About the FBI, the Boston mafia, how the mob operated, and how the stereotypes of the Italian criminal emerged.

The Mafia--Menace or Myth?

By Hank Messick

Such men as Patriarca tried to overcome the lack of soldiers by following the tradition of the old city-states of Italy--the hiring of mercenaries.

FBI wiretaps on Mafia telephones revealed discussions that went on for years about the need to have some punk "hit." The bosses just couldn't get anyone to do the job, and they weren't about to undertake such adventures in their prosperous old age. When circumstance demanded a death, however, a mercenary such as Joe "the Animal" Barboza was employed. He killed for cash, or for favors, but with Barboza it was strictly a business proposition. Unlike the traditional Mafia killer he was bound to his employer by no bond of brotherhood, no code of omerta, no sense of loyalty or even respect. Upon being rewarded with a personal interview with Patriarca, Barboza had eyes only for the Capo's diamond ring. He told his friends later he was preoccupied with the thought of biting off Patriarca's finger to get the ring.

No Godfather figure was Patriarca insofar as Barboza was concerned. He killed for the Capo when it seemed to his advantage to do so, and, later, when the situation changed, he testified against him. Patriarca went to prison as a result of that testimony.

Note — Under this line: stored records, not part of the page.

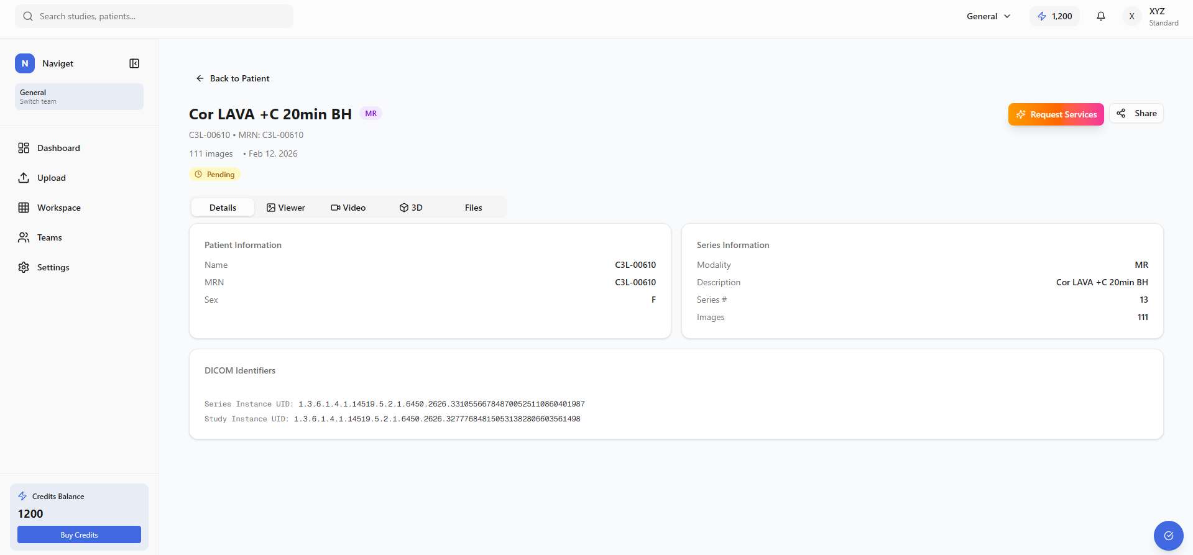
Task: Click the Naviget logo icon
Action: (x=25, y=63)
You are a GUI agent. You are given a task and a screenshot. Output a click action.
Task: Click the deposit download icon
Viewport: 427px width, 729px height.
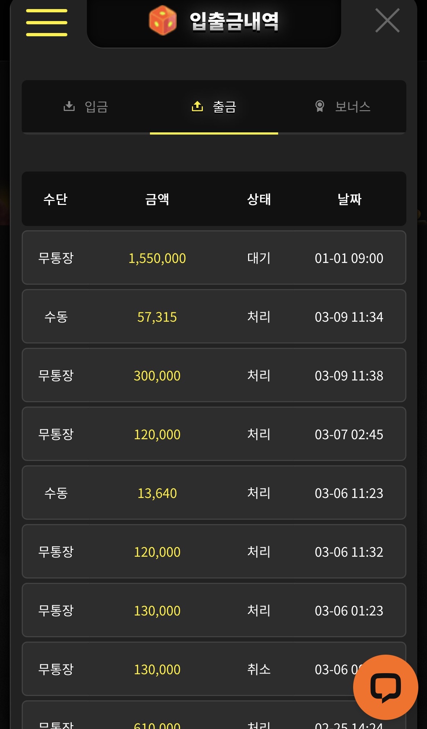[69, 106]
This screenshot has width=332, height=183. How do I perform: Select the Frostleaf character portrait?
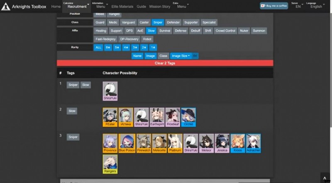click(x=172, y=116)
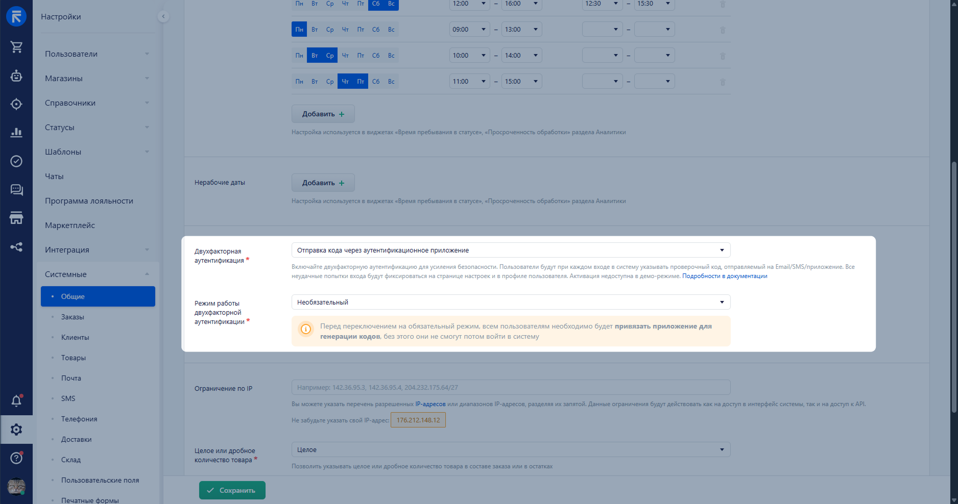This screenshot has width=958, height=504.
Task: Open the Подробности в документации link
Action: click(x=725, y=276)
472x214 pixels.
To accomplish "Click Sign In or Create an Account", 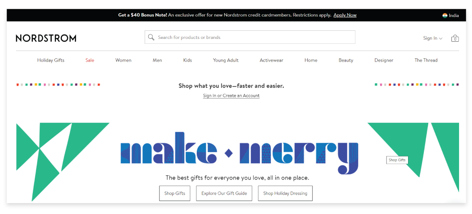I will 231,96.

Yet the FBI, brought belatedly into the battle against organized crime after denying its existence for decades, clung to the notion that 39 Mafia members controlled crime in New England. On the national level, the same blind approach was used, and everything that conflicted with the theory was ignored. In Boston and across the country, the press and the public cooperated. The Mafia was built up to Super Menace status, and the real leaders of crime were bypassed unless they happened to have Italian names. The public ate it up. Where crime was concerned it didn't know the difference between fact and fiction, and really didn't care. A romantic novel such as The Godfather, to use Mario Puzo's description, shaped public opinion far more effectively than a hundred factual books.

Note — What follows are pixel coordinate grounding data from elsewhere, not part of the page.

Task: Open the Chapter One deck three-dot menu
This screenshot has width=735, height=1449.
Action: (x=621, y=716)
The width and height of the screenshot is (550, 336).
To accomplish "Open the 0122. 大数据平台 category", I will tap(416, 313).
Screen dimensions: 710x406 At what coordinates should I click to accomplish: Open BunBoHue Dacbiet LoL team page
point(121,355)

The idea that organized crime could be blamed on one ethnic or national group is, of course, absurd. It smacks of fascism. If one can ascribe all evil to one race, it can also attribute all that is noble to another, a master race. And if the Mafia is so powerful, and so dangerous, how can so many write so freely about it?

In fact, the Mafia is and has often been a handy whipping boy, a scapegoat. The 1st Mafia hysteria in this country began in 1890 in New Orleans where 2 Sicilian factions were enjoying a typical vendetta for control of the docks. The Irish police chief took sides and branded the opposing "family" as the Mafia. When the chief offered to testify on behalf of his friends in a murder case, he, too, was killed. Officials blamed "the Mafia" and indicted 19 members of the rival group. The trial jury acquitted the defendants. Enraged, some of the city's leading citizens led a lynch mob to the jail where the prisoners were executed with rope and gun. The leading citizens were highly praised for this murderous stunt, but Italy broke diplomatic relations with the U.S. over the incident. Eventually, to avoid an investigation, the U.S. apologized and made reparation, but writers have been hailing the affair ever since as the beginning of the Mafia menace in this country.